Japanische Nobelmarken haben es in Deutschland schwer, da muss das Motorenprogramm schon stimmen. Daher gibt es den Infiniti auch mit einem Vierzylinder-Diesel, der von Mercedes zugesteuert wird. Mit 2,1 Litern Hubraum und 125 kW/170 PS ist der Hecktriebler ordentlich motorisiert und mit 4,4 Liter auch sparsam. Ab 34.350 Euro gibt es den Q50, der neben Selbstverständlichkeiten wie Klimaautomatik und Radio immerhin auch mit Bluetooth-Freisprechanlage, Rückfahrkamera und schlüsselfreiem Startsystem aufwartet, aber kurioserweise auf Stahlfelgen steht. Der Kunde darf wählen zwischen einem manuellen Sechsgang-Getriebe oder einer siebenstufigen Wandlerautomatik; wer die höchste Ausstattungslinie "Sport" (ab 41.480 Euro) ordert, bekommt nicht nur LED-Vollscheinwerfer, sondern auch ein revolutionäres Lenksystem.

▬▬▬

Aufgabe: Warum gibt es den Infiniti laut dem Text über den Infiniti Q50 auch mit einem Vierzylinder-Diesel?

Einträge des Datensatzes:

▬▬▬

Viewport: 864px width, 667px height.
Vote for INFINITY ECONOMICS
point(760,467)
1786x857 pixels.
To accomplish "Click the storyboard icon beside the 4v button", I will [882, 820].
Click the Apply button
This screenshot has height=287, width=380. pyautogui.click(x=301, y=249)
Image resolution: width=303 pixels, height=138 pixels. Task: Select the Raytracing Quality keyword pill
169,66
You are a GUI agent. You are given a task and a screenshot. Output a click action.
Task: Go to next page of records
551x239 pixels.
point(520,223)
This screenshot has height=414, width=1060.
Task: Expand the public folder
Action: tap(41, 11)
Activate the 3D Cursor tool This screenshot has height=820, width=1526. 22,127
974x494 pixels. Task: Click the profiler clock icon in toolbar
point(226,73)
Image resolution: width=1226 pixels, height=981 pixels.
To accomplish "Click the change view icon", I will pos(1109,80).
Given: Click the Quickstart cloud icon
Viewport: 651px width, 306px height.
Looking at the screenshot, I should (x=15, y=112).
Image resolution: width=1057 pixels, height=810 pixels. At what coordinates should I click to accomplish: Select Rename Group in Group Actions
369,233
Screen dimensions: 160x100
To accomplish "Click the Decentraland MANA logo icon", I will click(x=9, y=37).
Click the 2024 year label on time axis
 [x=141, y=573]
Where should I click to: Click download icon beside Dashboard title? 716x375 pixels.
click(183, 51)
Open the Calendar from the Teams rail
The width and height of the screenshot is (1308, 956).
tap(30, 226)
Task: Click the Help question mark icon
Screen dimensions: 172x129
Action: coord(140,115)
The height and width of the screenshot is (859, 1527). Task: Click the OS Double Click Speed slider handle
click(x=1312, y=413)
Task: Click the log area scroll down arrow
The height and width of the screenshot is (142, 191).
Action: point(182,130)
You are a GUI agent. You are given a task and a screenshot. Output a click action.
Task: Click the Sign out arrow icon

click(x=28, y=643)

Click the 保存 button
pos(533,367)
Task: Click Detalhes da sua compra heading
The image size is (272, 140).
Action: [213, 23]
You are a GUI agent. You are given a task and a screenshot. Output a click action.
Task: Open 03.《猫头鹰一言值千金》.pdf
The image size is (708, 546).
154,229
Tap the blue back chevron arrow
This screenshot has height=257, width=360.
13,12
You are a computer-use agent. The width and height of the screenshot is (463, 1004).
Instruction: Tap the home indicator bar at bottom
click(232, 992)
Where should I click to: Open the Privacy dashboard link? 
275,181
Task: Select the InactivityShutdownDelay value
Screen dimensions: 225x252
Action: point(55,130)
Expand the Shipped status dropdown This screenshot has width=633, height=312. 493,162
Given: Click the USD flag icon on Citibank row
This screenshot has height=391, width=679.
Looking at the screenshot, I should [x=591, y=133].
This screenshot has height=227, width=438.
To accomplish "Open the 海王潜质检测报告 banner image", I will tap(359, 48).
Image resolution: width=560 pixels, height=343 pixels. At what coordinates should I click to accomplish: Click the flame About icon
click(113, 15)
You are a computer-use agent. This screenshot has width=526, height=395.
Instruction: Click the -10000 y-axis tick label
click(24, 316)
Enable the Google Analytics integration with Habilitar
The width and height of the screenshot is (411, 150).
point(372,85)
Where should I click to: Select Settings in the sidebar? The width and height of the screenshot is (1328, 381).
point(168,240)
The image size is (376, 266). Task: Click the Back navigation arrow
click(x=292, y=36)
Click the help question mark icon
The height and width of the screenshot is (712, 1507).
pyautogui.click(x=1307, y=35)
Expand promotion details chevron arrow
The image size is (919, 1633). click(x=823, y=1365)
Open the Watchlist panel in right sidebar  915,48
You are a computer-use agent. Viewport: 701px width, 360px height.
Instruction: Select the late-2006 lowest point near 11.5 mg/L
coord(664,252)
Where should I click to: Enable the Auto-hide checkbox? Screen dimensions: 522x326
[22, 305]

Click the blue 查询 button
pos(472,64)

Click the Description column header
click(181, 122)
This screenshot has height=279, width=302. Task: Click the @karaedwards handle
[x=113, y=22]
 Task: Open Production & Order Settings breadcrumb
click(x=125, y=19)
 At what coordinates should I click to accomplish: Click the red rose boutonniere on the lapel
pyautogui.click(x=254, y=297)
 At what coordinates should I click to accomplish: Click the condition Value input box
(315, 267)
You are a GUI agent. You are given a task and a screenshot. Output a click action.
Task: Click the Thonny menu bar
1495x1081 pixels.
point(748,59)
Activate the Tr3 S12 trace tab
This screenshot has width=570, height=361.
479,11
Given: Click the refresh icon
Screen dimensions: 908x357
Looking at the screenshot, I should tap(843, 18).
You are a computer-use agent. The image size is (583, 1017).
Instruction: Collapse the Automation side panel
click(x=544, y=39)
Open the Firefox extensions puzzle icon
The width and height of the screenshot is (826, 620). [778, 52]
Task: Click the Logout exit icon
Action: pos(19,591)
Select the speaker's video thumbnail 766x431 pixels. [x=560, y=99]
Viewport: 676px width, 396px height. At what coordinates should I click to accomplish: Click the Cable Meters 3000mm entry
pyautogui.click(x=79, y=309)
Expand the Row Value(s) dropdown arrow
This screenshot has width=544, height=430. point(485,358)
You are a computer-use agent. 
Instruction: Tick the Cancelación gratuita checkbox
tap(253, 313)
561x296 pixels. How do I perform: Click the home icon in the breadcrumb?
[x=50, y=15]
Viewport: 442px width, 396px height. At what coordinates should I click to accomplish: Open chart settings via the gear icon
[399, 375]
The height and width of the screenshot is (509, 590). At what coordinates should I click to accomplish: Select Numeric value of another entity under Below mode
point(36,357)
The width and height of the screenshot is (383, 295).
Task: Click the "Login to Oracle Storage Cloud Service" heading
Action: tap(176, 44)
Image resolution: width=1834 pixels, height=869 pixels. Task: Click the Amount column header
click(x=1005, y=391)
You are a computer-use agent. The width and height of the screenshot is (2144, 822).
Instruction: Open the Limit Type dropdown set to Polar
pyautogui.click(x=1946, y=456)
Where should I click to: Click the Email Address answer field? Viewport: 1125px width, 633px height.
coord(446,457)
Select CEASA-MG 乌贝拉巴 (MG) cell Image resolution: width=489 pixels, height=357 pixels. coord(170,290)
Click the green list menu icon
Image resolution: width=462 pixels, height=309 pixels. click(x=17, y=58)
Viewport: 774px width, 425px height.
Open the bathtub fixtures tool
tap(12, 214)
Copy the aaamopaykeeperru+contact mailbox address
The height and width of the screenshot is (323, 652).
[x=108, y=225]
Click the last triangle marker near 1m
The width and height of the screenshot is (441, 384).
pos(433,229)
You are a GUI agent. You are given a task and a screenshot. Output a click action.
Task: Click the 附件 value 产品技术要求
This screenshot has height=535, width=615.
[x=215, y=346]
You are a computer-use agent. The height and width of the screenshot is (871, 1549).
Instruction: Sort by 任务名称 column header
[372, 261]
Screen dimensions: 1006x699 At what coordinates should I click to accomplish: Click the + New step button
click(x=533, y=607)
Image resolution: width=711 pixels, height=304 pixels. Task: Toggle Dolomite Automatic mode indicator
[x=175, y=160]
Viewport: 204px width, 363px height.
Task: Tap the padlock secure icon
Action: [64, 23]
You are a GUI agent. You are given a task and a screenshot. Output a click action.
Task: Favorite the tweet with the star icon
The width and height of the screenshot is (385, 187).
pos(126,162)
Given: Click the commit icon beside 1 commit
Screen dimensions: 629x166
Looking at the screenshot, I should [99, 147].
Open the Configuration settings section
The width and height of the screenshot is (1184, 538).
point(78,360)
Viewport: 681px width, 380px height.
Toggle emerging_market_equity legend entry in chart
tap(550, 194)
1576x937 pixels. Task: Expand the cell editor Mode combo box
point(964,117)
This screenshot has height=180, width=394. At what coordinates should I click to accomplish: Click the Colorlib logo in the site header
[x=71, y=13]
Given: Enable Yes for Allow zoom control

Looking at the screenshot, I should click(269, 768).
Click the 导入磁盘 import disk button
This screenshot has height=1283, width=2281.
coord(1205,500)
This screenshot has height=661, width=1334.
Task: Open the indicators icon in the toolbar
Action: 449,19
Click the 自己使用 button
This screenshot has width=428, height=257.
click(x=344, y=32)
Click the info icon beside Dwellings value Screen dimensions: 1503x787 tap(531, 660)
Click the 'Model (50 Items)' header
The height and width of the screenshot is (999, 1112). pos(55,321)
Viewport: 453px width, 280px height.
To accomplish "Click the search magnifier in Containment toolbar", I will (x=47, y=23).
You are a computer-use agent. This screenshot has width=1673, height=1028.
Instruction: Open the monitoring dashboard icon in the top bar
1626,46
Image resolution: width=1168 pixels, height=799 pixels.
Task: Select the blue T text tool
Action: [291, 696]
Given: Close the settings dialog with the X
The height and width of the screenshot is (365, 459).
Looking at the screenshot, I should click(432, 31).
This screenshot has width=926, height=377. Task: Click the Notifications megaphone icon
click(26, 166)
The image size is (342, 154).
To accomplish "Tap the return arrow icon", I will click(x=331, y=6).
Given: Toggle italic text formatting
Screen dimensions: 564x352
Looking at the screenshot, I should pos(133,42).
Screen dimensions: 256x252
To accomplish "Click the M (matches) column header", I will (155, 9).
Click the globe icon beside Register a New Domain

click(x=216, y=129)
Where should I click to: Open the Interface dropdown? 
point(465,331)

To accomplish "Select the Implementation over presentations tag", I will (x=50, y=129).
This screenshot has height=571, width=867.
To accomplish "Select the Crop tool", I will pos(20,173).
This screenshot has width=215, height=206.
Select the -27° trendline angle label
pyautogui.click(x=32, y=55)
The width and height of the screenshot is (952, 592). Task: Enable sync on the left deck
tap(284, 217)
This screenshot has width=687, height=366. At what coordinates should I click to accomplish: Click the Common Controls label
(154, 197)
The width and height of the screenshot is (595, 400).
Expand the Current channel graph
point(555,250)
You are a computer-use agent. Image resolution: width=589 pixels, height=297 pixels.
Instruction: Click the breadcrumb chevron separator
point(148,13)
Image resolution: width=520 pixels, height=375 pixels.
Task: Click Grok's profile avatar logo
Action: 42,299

▬▬▬

Ergebnis: Japanische Nobelmarken haben es in Deutschland schwer, und deshalb muss das Motorenprogramm stimmen.